March 21, 2008

California desert omitted from conservation bill

New Scientist [UK]

A six-million-acre "glitch". That's what US Senator Diane Feinstein called a huge swathe of California desert left out of a major US conservation bill.

The bill, which was passed to the House of Representatives last week, aims to strengthen the National Landscape Conservation System (NLCS).

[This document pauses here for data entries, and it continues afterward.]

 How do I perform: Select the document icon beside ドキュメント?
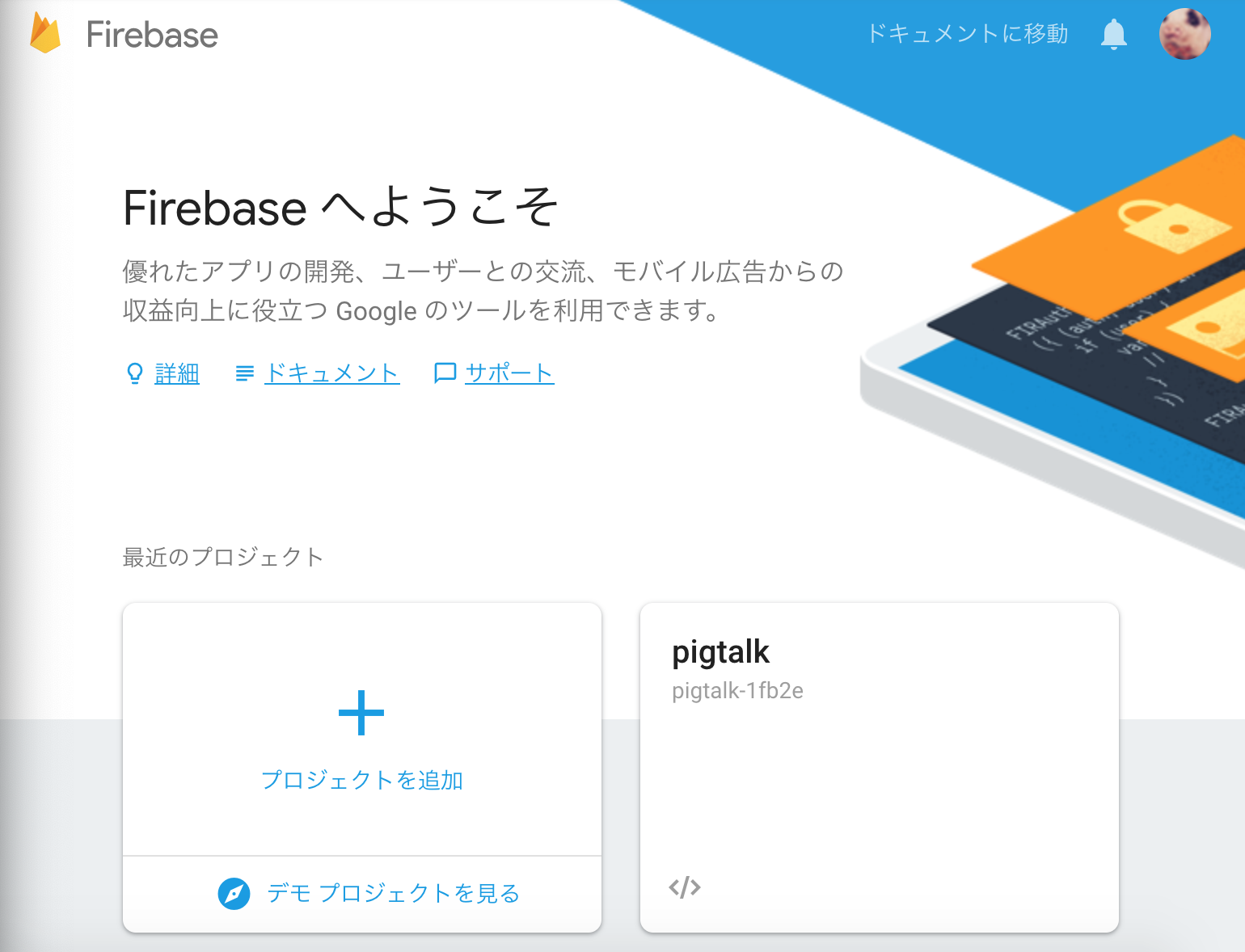[244, 373]
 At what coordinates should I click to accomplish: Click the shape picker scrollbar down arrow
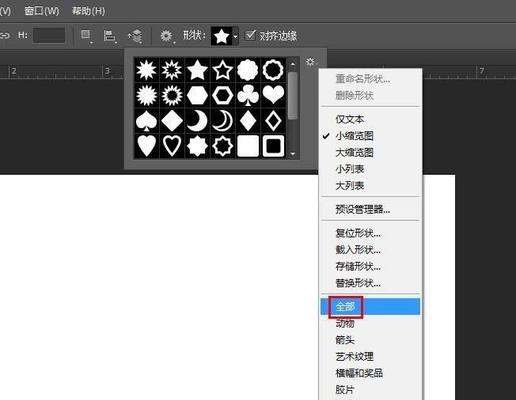[293, 154]
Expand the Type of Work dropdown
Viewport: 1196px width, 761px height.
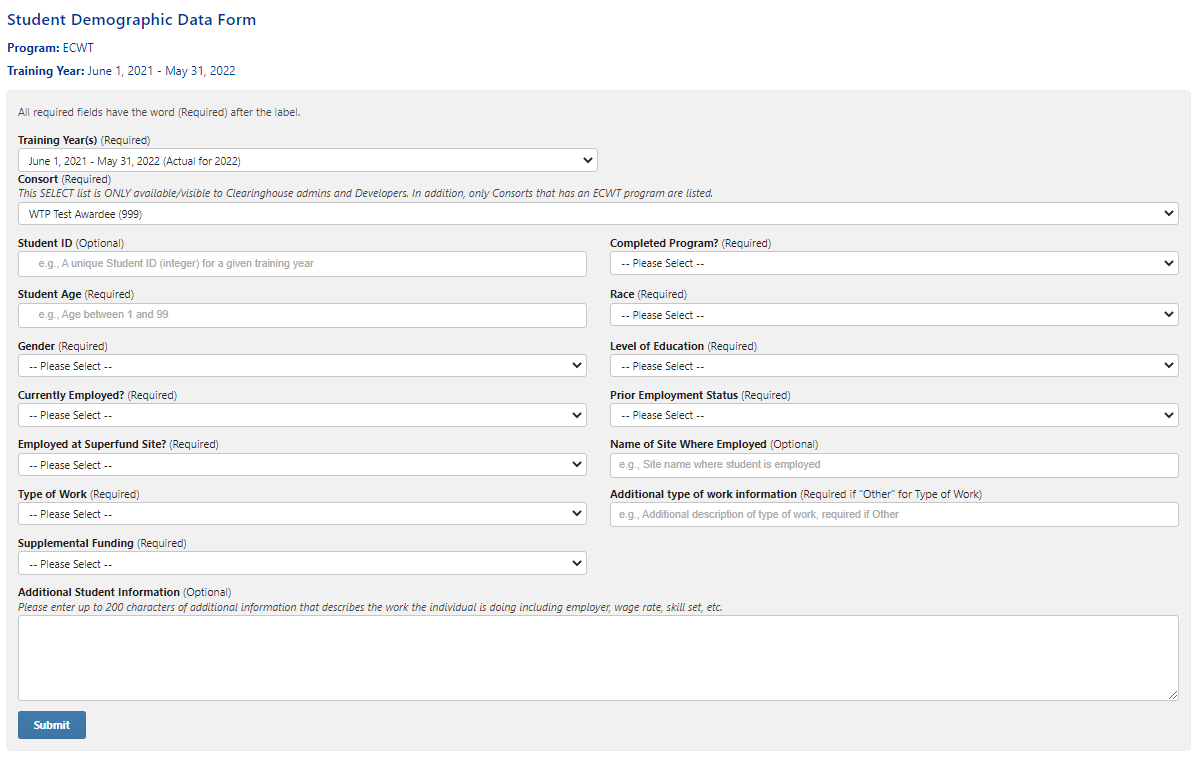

This protects more than 850 parcels of federal land scattered across the American west from urban sprawl, and a thumbs-up from Congress would ensure this protection is permanent.

The bill has been hailed by politicians and conservation groups as analogous to the creation of the National Park Service in 1916, which manages the US network of national parks and monuments.

But some watchdog groups are concerned by the exclusion of a New Hampshire-sized portion of the California Desert Conservation Area, which is covered by NLCS.

The reasons are unclear, says Jeffrey Ruch of Public Employees for Environmental Responsibility in Washington DC. "As best we can tell, omitting the land would allow utilities to build power transmission lines and open it up to energy development," he says.

House bill sponsor Mary Bono Mack has a different story: she points out that wind farms, two military bases and an interstate highway already built on the land make it unsuitable for a single protection scheme.

Feinstein has vowed to include the area in the Senate's version of the bill.